When installing Ansible onto our machine, one of the nice things we get is access to is the ansible-galaxy init {our_role_name_here} command. Essentially this creates a full directory structure for our forthcoming role with barely any effort on our part.

But we're using Docker to run Ansible. So how can we achieve this?

docker run --rm \
    -v $(pwd):/etc/ansible/roles \
    williamyeh/ansible:alpine3 \
    ansible-galaxy init codereviewvideos.common --init-path=/etc/ansible/roles

It's long winded and quite impractical for day to day usage, but it works.
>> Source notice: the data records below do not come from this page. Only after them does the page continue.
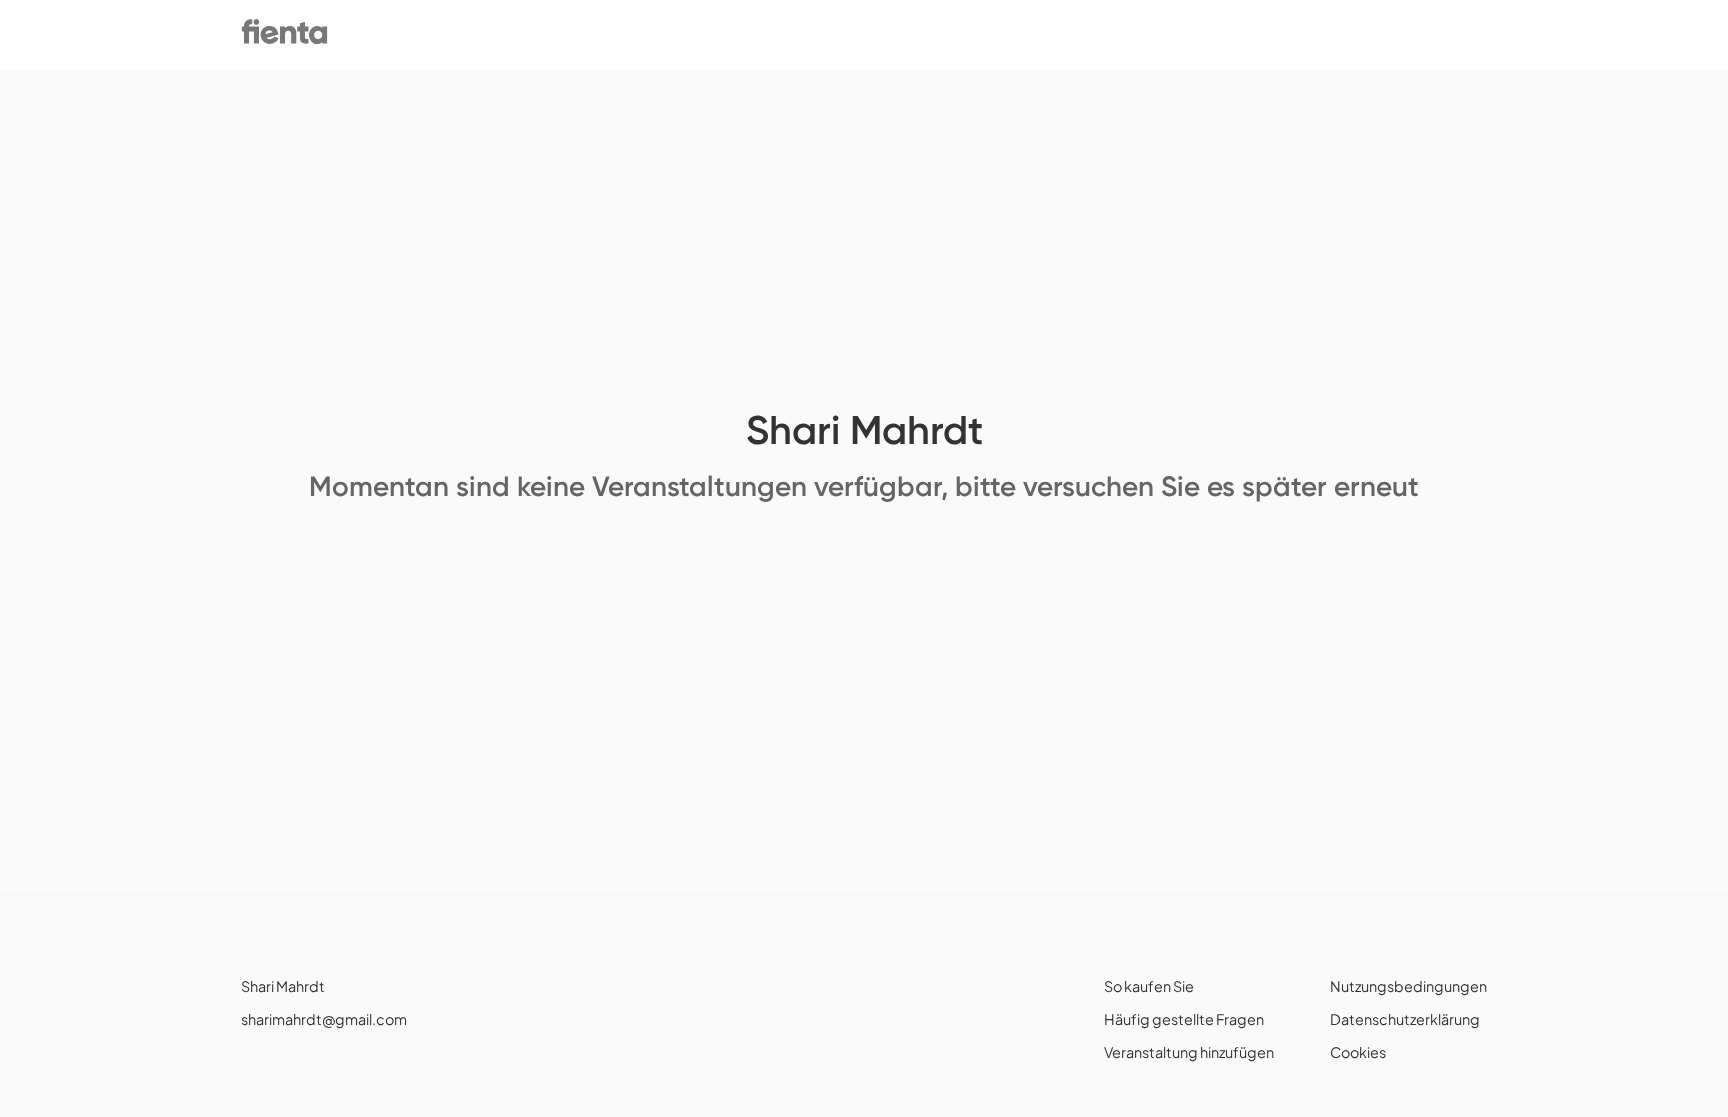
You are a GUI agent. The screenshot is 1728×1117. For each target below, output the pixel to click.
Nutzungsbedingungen (1408, 986)
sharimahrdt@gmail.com (324, 1019)
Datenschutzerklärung (1405, 1019)
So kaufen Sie (1149, 986)
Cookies (1358, 1052)
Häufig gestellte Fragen (1184, 1019)
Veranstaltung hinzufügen (1189, 1052)
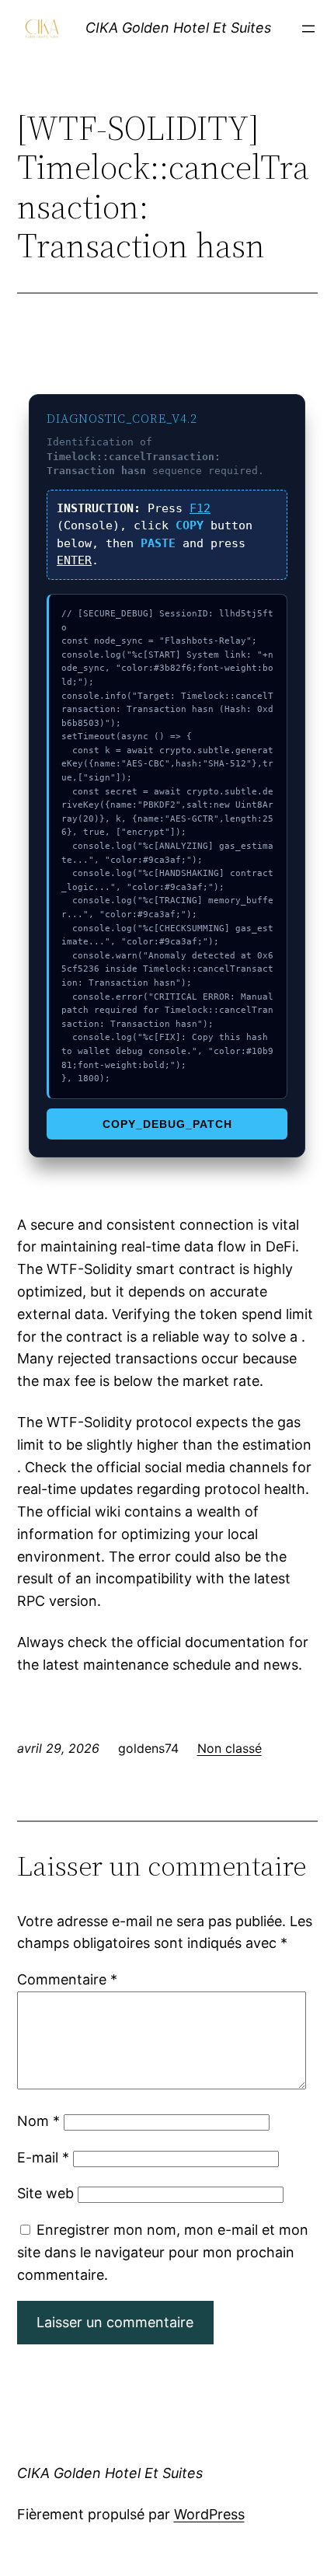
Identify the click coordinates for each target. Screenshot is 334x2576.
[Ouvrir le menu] (308, 28)
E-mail (43, 2157)
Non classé (229, 1748)
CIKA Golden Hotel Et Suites (178, 27)
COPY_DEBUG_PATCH (167, 1124)
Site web (45, 2193)
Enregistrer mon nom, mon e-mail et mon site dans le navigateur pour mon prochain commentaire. (162, 2252)
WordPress (209, 2514)
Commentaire (67, 1979)
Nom (38, 2121)
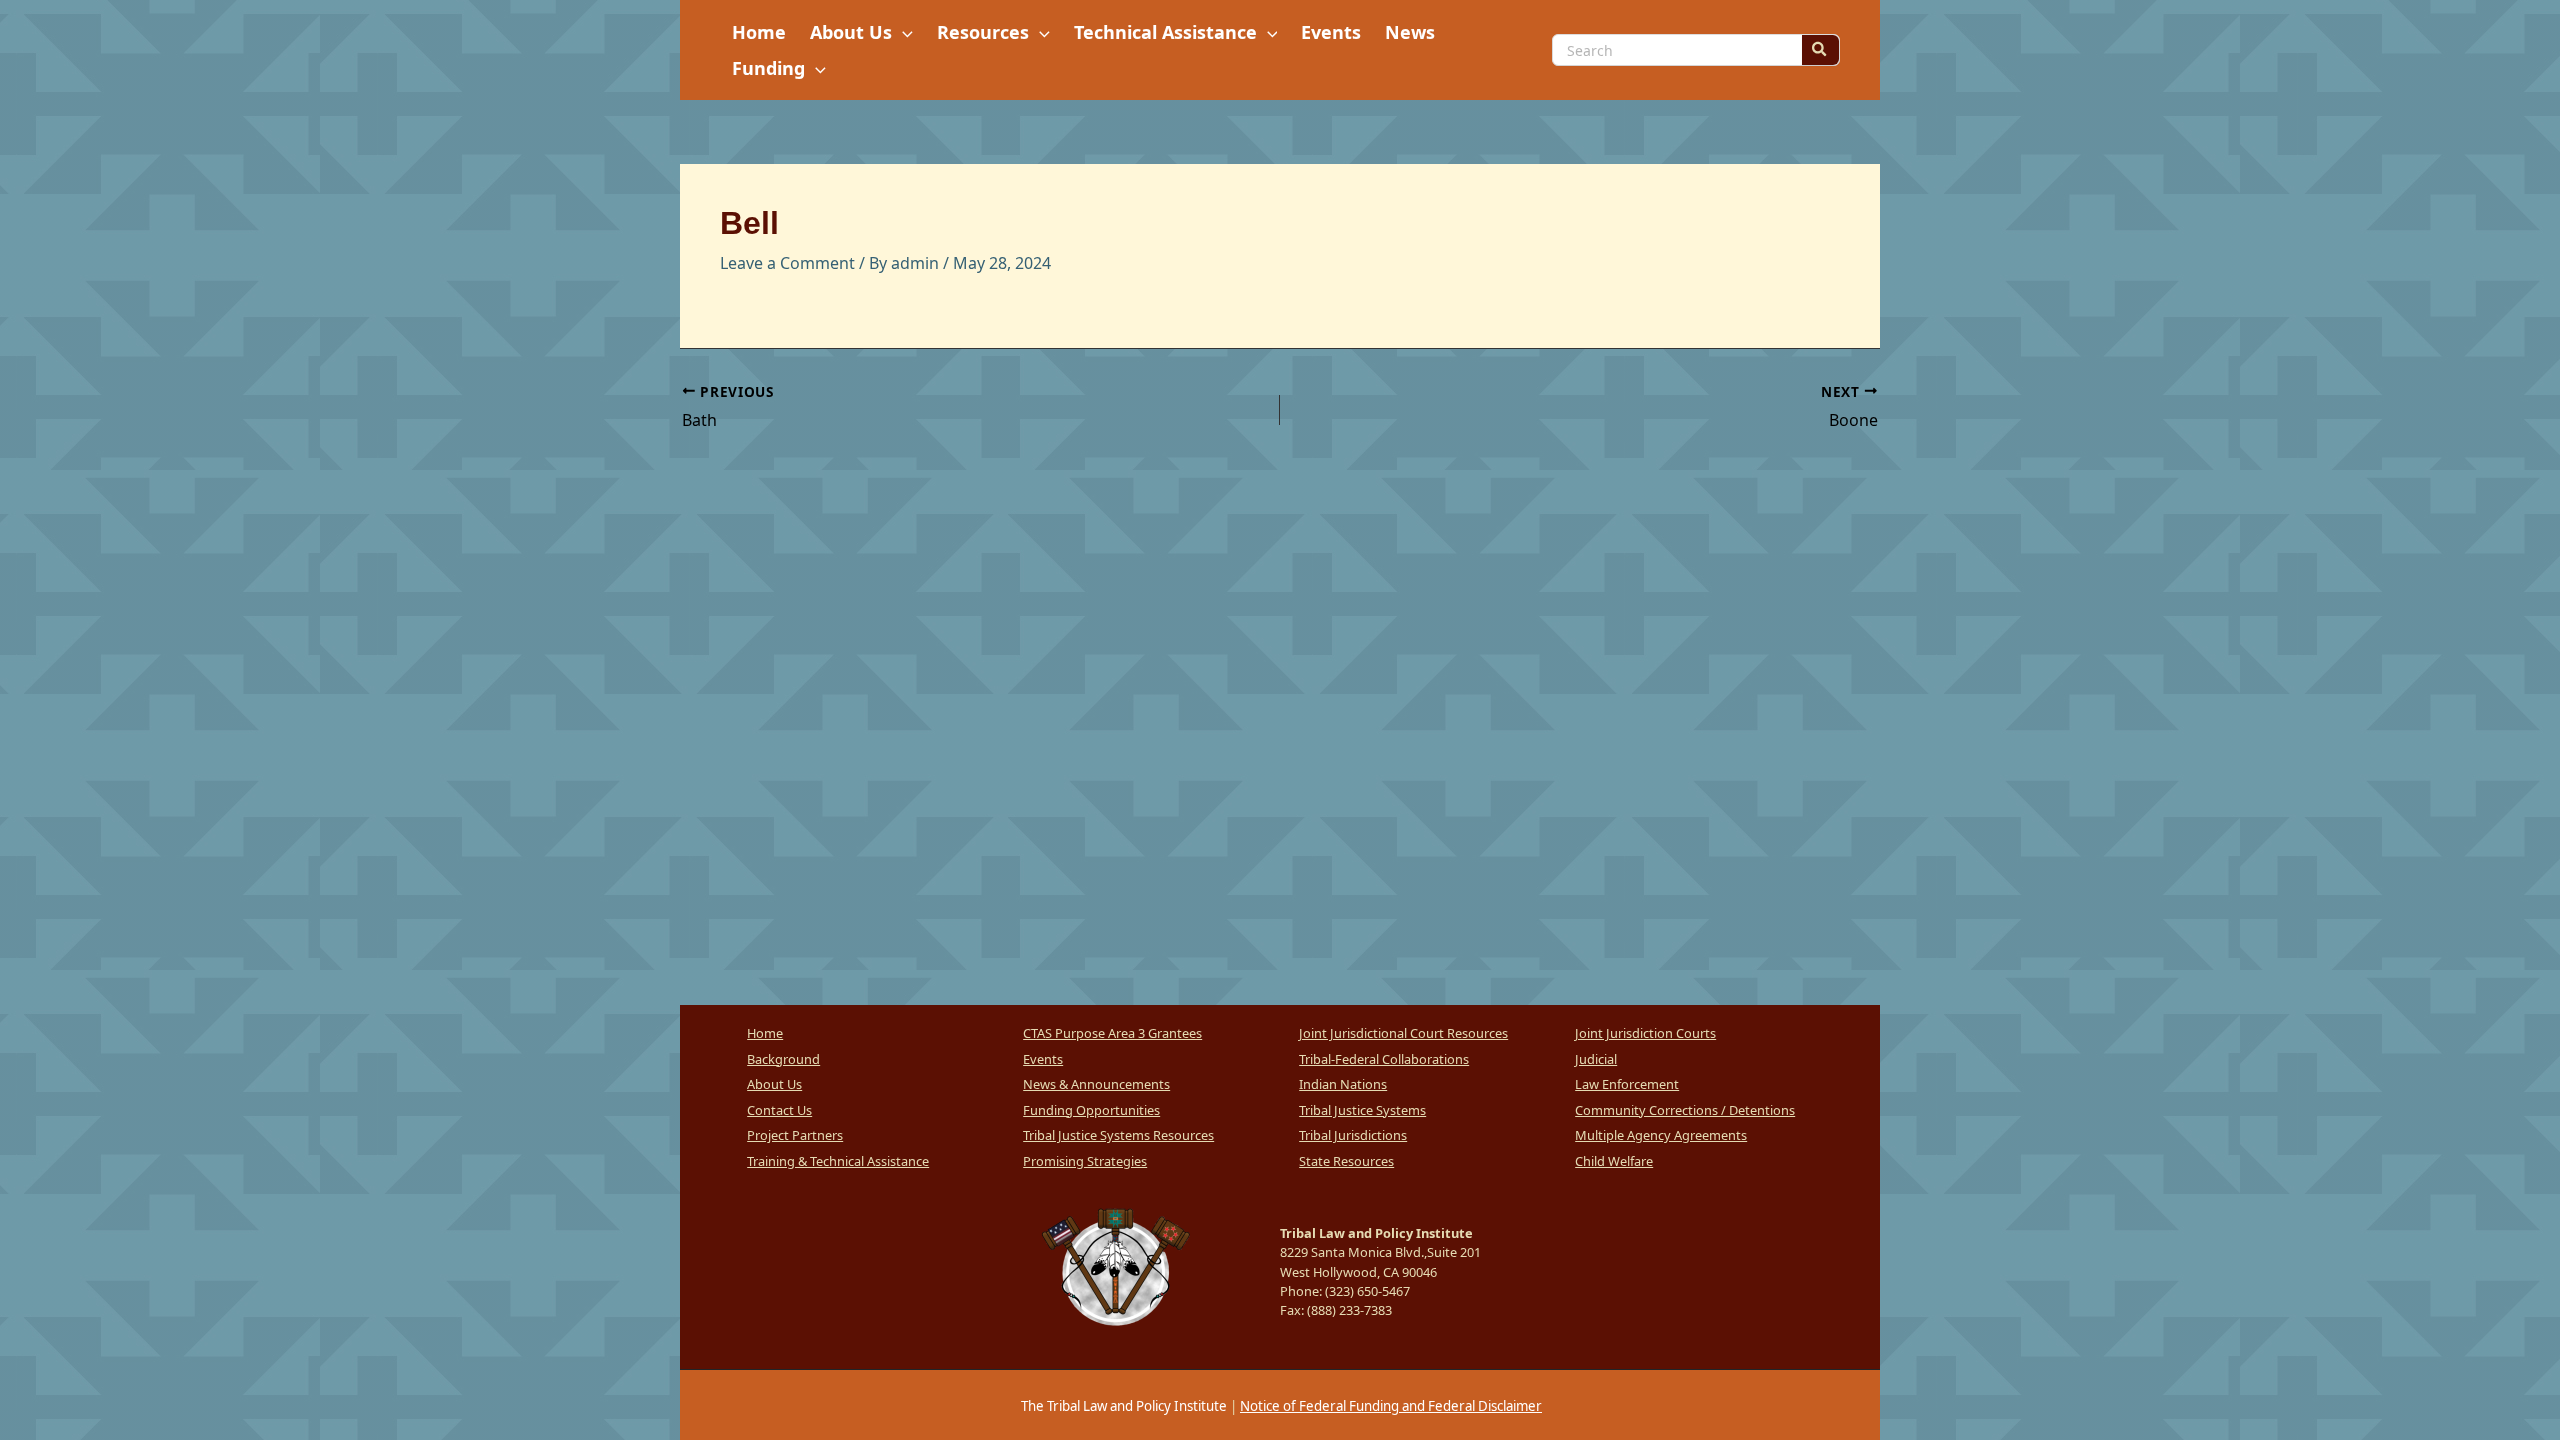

The ansible-galaxy init command will create the requested role name (codereviewvideos.common in our case) in the same directory that you run the command. As we run the command with Docker, the current working directory will be the root dir (/) unless we tell Docker otherwise.

In this case we tell Docker to mount a volume mapping our local current working directory ($(pwd)) to the /etc/ansible/roles path in the resulting container.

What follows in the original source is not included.